The Michelin Guide does not even cover Slovenia, but Hisa Franko, the restaurant that Ros and her husband, Valter, run in the beautiful Soca river valley in the north west of the country, just a few kilometres from the Italian border, features at No 69 on the list of the best restaurants in the world.
It's a remote place and, although the Alpine scenery is very different to the Irish landscape, it reminded me in many ways of parts of rural Ireland when I visited a few weeks ago.
Ros's food is hyper-local, in that she sources all the ingredients for her menu from the immediate area. The river is known for its marble trout, and the valley for its cheese-making. Almost everyone in Slovenia has a garden, and grows their own fruit and vegetables for consumption at home. Foraging for mushrooms and wild food has always been part of the traditional way of life in the area, rather than a trend, and this is reflected in the menu, which changes daily in accordance with whatever the restaurant's own forager collects on his travels.
Ros has forged relationships with local farmers, committing to buy their kid goats, cheese, apples, and she sees this as contributing to the social fabric of the valley, and as a way of encouraging young people to remain in the area rather than to migrate to the cities. "If they know that I will commit to take what they produce," she says, "then they can start to plan for the future."

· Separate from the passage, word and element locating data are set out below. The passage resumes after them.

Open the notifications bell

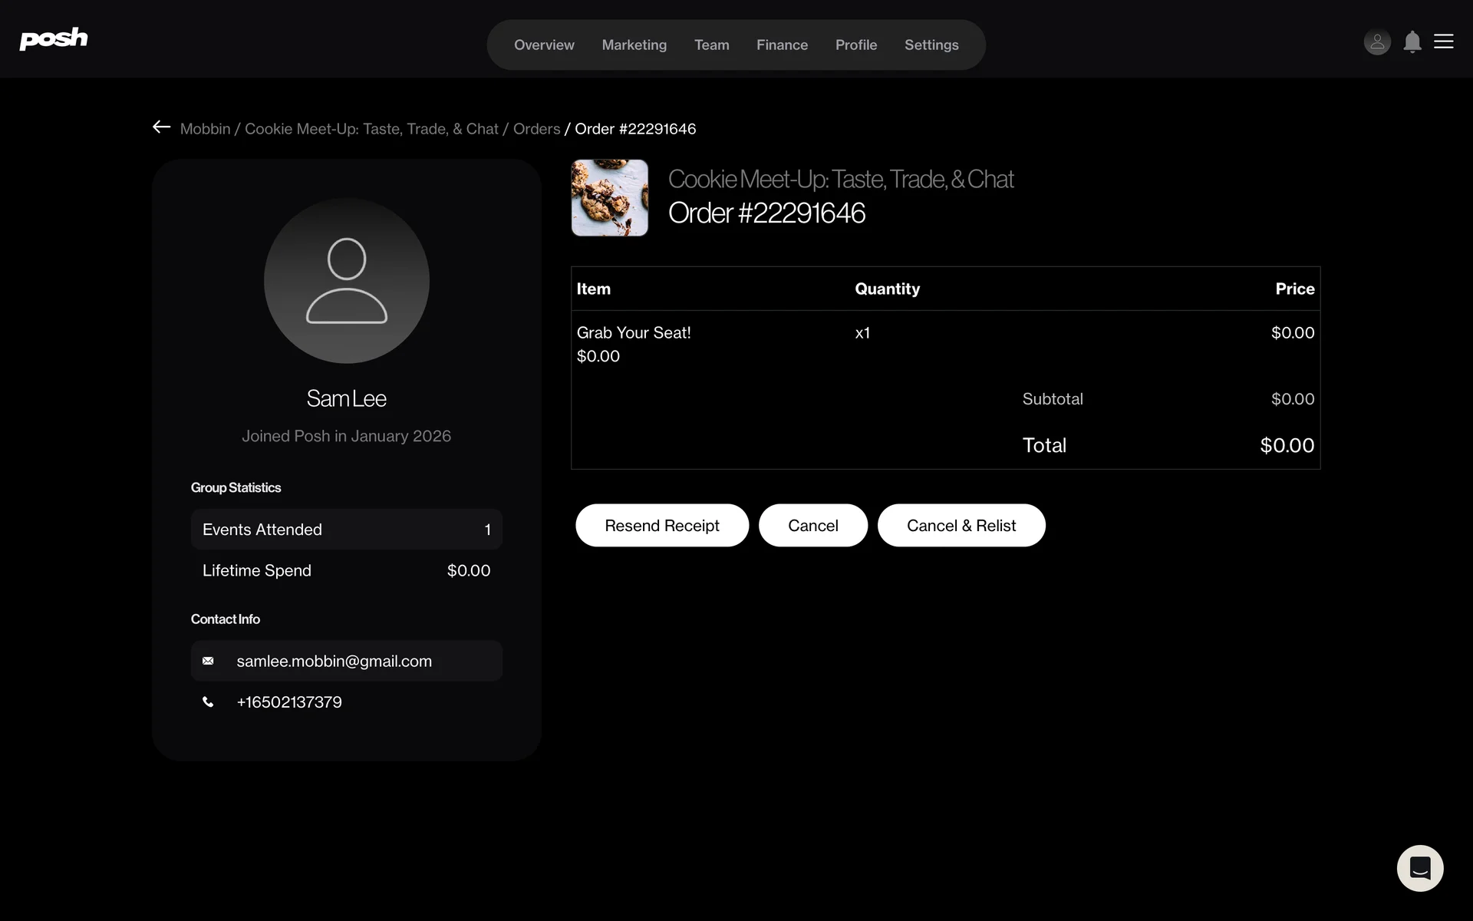(x=1412, y=42)
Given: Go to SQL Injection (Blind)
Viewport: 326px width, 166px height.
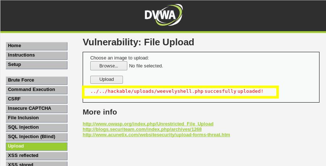Looking at the screenshot, I should coord(37,137).
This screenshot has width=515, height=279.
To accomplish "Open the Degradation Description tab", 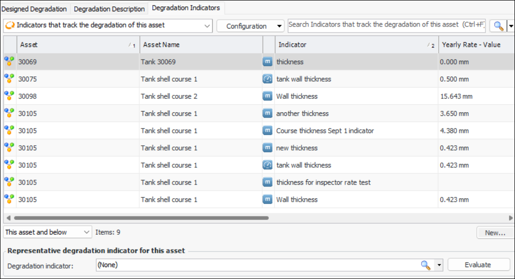I will (x=109, y=9).
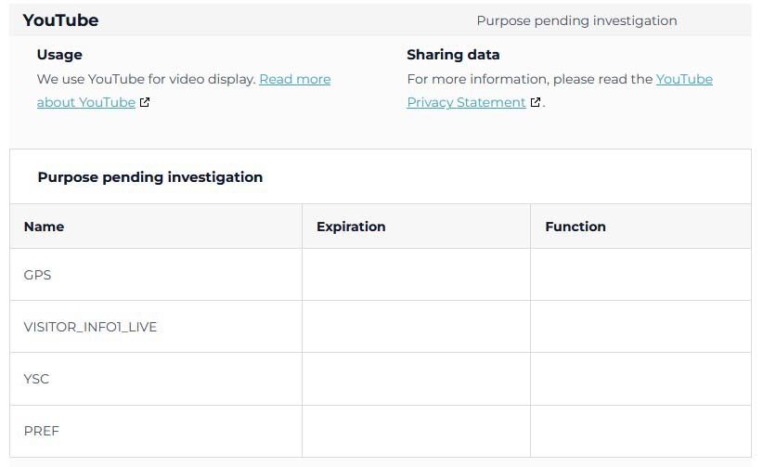Viewport: 763px width, 467px height.
Task: Select the PREF cookie name
Action: pyautogui.click(x=41, y=431)
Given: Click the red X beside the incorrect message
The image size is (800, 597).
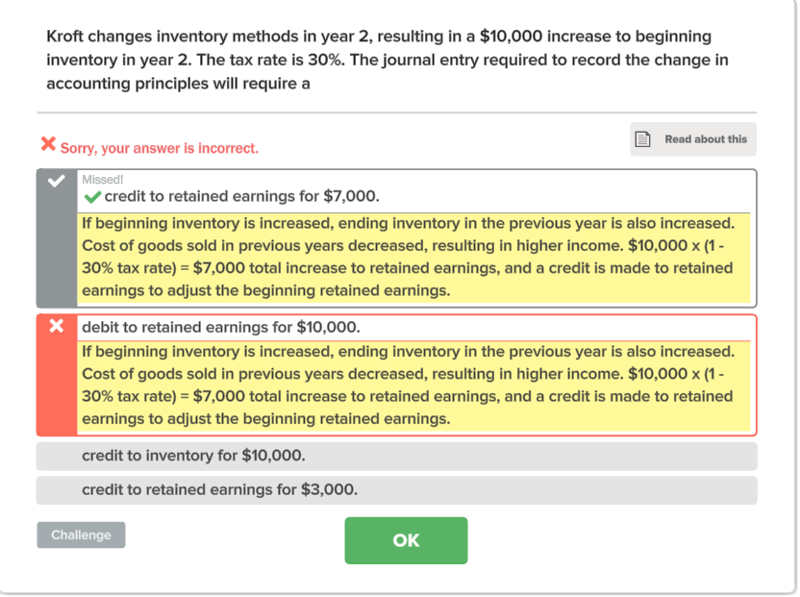Looking at the screenshot, I should [49, 145].
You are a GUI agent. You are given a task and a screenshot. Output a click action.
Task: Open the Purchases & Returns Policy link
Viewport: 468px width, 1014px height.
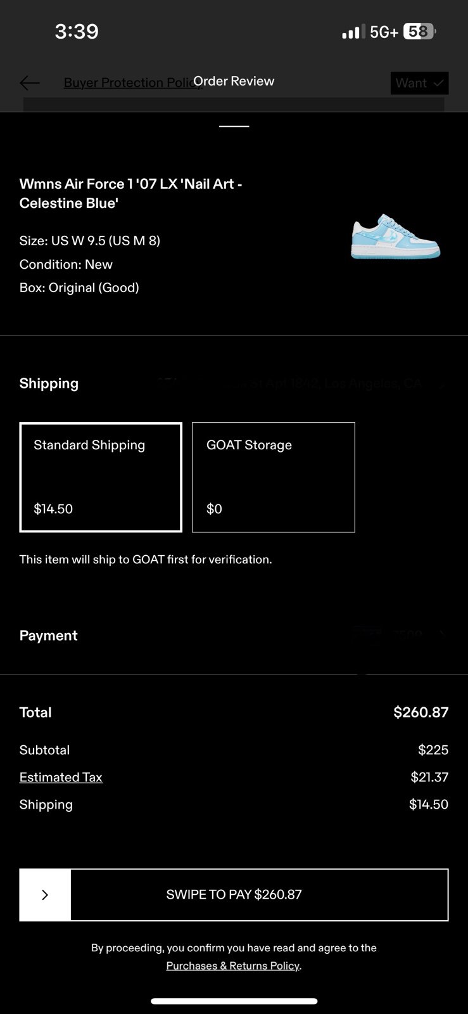(x=233, y=965)
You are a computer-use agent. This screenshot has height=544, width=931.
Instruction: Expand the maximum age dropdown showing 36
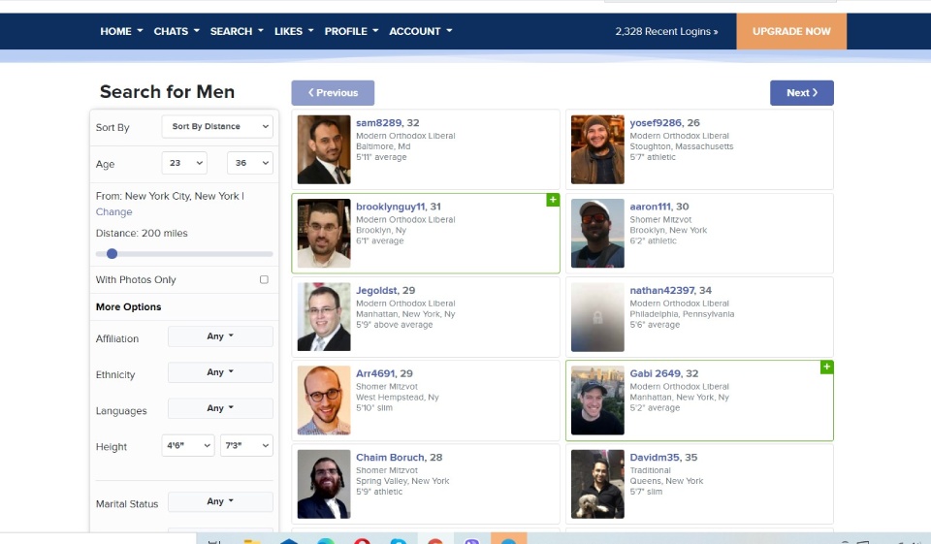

Rural Ireland faces similar challenges in terms of depopulation, and perhaps our chefs and restaurants have a role to play in working to ensure that the communities closest to them get involved in producing the food that they need to feed their customers. And perhaps the rural post offices under threat also have a role as some class of distribution hub for small food producers.
'Local and seasonal' has become a cliche on Irish restaurant menus, yet outside the establishments trumpeting their credentials, we see the refrigerated trucks of the big food distributors pulled up, unloading boxes of imported produce. Irish chefs need to engage meaningfully with the food on their doorsteps and develop a modern Irish food culture that is authentic, rather than one that apes what is happening elsewhere in the world.
The art deco-inspired Tribeton in Galway has launched a Friday night supper club, with dinner for two and a bottle of wine priced at €69 between 6 and 8pm. Afterwards, stay on for live music and cocktails in what the Sky Bar Awards named Ireland's Best Gin Bar. tribeton.ie
The Intercontinental in Ballsbridge will be running a festive afternoon tea for the month of December, with all manner of seasonal sweetness including eggnog panna cotta and chocolate mini logs with Baileys cremeux. €38pp, with bubbles €8.50 a glass. Reservations (01) 6554000.
I SHOULD COCOA
James Cadbury is the great-great-grandson of John Cadbury, the founder of the famous chocolate company, so it's hardly surprising that he is following in his ancestor's footsteps with his Love Cocoa range of ethically sourced chocolate bars. €5.50, from Harvey Nichols Foodmarket.